과제 안내 | 아래 항목의 첫 줄부터 "The height and width of the screenshot is (373, 762)."가 들어 있는 줄까지 그대로 뽑아 적으세요. 첫 줄과 그 줄도 포함합니다.

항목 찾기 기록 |
*-*-*

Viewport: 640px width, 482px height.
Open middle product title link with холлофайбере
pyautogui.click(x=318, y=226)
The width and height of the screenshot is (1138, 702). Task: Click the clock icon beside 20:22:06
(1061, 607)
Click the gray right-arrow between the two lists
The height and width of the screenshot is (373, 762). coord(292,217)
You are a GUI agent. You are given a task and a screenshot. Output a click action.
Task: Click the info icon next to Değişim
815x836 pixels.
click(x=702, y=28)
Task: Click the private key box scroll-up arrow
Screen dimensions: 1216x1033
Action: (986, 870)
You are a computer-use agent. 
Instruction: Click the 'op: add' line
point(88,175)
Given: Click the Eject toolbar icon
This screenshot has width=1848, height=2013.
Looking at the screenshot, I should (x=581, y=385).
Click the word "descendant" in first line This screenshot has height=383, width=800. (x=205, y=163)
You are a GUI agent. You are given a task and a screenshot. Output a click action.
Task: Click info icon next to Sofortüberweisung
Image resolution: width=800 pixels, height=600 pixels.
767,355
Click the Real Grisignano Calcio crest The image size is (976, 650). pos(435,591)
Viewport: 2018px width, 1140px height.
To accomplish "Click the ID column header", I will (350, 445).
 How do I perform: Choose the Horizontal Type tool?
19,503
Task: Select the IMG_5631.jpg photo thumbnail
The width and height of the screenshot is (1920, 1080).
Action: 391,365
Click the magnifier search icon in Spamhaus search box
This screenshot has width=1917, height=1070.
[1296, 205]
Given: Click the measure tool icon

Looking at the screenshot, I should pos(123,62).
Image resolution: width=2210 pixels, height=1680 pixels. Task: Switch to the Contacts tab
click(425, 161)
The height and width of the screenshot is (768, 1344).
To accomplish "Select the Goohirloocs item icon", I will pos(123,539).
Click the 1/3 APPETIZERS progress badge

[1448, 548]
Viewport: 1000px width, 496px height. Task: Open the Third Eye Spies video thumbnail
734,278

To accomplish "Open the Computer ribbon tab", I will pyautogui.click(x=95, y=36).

*-*-*

과제 답변 |
Viewport: 640px width, 482px height.
Open middle product title link with холлофайбере
pyautogui.click(x=318, y=226)
The width and height of the screenshot is (1138, 702). Task: Click the clock icon beside 20:22:06
(1061, 607)
Click the gray right-arrow between the two lists
The height and width of the screenshot is (373, 762). coord(292,217)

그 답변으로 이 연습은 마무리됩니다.